▸ **What to do**:
A. From the passage on Army Ground Forces, quote the words between "Army Ground Forces survived" and "to this day.", inclusive.
B. List every section heading in the passage on Army Ground Forces.
C. According to the passage on Army Ground Forces, which armored divisions stayed under the old tables of organization?

▸ **Quoted text**:
┌──
Trimming the tables of organization of the armored divisions in 1943, Army Ground Forces cut the number of tank battalions in the armored division from 6 to 3 and reduced the number of tanks from 390 to 263. In process, the number of non-divisional tank battalions increased to 65, permitting more combined training with the infantry divisions. Later, it became standard practice to attach a non-divisional tank battalion to each infantry division where possible. Almost 4,000 personnel were cut from the division establishment although the number of Sherman tanks was only reduced by a quarter. While the old armored division organization was cumbersome and inefficient, the new was flexible but sometimes too lean and light, requiring supplementing. All armored divisions were converted to the new tables except the 2nd and 3rd, which remained under the old, with some modifications.[30]

Artillery

Although also frequently out-ranged by their German counterparts, American artillery built up a reputation for effectiveness and the infantry increasingly relied on the artillery to get them forward. The War Department General Staff ignored the Army Ground Force's recommendations for a powerful heavy artillery arm, authorizing only 81 medium and 54 heavy non-divisional artillery battalions instead of the 140 and 101 recommended by Army Ground Forces, only to have combat experience in Italy prove that air power could not substitute for heavy artillery. As a result, over 100 medium and heavy artillery battalions were activated in 1944, mostly through the conversion of coast artillery units.[31]

Cavalry

Two horse cavalry divisions existed in 1941. The 1st Cavalry Division was shipped to Australia, where it was originally envisioned that it could operate in the mounted role. However, by the time it embarked, the defense of Australia was no longer paramount and it served in the South West Pacific Area in the dismounted role.[32] The 2nd Cavalry Division was formed twice. Originally a bi-racial division, its white components were broken up to provide troops for armored units. It was reformed as a colored division only to be broken up again to provide service units.[33] Two non-divisional cavalry regiments served as infantry in the South West Pacific Area and China Burma India. All other cavalry units were converted to the mechanized cavalry reconnaissance role. However, they only spent about 6% of their time on reconnaissance tasks, leading to a postwar consensus that either they lacked the combat power to perform their assigned role or had simply been misused altogether.[34]

Tank Destroyer

The tank destroyer arm was probably the most controversial. Tank destroyers based on the M3 Half-track proved too vulnerable in the North African campaign and tank destroyers were re-equipped with guns. Later, good self-propelled gun carriages became available, but massed enemy armor became scarce and most tank destroyer units began operating as field artillery. Some 25 tank destroyer battalions were inactivated to fill depleted infantry and armoured divisions.[35]

Post-War

Army Ground Forces survived the post-war reorganization of the War Department. It became Army Field Forces in 1948, Continental Army Command (CONARC) in 1955, and was ultimately divided into United States Army Forces Command (FORSCOM) and United States Army Training and Doctrine Command (TRADOC) in 1973. FORSCOM wears the former Army Ground Forces' shoulder sleeve insignia to this day.
└──
▸ **Records of finding words and elements**:
┌──
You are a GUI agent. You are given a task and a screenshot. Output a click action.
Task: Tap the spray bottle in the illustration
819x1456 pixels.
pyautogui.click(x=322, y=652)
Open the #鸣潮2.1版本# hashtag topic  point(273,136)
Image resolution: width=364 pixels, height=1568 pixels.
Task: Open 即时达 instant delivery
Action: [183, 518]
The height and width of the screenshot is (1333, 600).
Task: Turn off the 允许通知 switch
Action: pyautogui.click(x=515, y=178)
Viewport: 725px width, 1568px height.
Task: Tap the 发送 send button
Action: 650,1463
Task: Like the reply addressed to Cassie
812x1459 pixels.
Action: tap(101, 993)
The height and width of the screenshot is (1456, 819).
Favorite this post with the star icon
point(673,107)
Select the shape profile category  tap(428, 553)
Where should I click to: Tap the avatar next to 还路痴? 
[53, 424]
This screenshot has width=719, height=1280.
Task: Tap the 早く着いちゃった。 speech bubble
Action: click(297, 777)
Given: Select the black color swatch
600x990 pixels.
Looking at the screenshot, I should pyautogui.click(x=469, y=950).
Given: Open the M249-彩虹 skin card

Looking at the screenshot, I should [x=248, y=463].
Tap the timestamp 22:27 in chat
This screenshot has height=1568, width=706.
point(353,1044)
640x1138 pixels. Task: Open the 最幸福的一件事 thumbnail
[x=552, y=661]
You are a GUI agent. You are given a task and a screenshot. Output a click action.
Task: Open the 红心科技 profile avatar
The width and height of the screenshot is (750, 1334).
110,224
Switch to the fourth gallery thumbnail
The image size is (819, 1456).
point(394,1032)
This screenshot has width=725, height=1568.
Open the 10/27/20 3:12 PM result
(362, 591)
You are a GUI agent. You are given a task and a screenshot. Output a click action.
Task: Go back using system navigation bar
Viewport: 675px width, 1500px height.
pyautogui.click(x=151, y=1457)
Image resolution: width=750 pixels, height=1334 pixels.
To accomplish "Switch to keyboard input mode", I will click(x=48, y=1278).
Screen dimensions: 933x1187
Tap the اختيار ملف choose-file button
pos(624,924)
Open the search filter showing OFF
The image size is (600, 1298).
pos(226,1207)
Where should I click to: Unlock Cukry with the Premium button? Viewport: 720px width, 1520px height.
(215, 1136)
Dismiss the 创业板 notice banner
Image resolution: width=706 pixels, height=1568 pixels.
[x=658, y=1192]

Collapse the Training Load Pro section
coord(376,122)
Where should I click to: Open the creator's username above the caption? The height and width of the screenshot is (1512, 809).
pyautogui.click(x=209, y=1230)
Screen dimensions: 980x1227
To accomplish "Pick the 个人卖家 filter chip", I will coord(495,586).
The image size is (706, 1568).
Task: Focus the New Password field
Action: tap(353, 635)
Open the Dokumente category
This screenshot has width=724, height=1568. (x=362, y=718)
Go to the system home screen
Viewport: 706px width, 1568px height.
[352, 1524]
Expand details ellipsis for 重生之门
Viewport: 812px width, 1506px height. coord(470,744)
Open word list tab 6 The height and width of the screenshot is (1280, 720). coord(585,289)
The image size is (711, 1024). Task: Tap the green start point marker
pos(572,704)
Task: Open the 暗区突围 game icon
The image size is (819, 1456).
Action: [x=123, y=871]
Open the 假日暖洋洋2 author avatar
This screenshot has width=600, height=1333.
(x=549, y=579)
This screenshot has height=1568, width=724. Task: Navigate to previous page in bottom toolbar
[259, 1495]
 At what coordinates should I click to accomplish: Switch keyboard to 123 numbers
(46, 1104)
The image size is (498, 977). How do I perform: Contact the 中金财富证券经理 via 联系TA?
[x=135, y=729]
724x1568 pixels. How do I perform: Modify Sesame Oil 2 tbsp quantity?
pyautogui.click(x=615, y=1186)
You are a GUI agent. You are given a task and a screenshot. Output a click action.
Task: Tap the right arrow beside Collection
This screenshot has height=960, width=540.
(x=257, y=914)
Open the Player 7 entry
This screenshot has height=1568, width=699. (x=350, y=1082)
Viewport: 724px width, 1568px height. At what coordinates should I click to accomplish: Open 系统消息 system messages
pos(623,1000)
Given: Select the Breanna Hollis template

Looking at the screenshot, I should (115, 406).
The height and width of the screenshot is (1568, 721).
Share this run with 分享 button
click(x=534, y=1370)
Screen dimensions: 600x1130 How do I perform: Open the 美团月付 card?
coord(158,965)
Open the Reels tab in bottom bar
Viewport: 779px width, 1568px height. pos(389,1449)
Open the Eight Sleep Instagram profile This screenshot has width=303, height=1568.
└──
▸ **Final answers**:
A.
Army Ground Forces survived the post-war reorganization of the War Department. It became Army Field Forces in 1948, Continental Army Command (CONARC) in 1955, and was ultimately divided into United States Army Forces Command (FORSCOM) and United States Army Training and Doctrine Command (TRADOC) in 1973. FORSCOM wears the former Army Ground Forces' shoulder sleeve insignia to this day.

B. Artillery, Cavalry, Tank Destroyer, Post-War

C. The 2nd and 3rd armored divisions.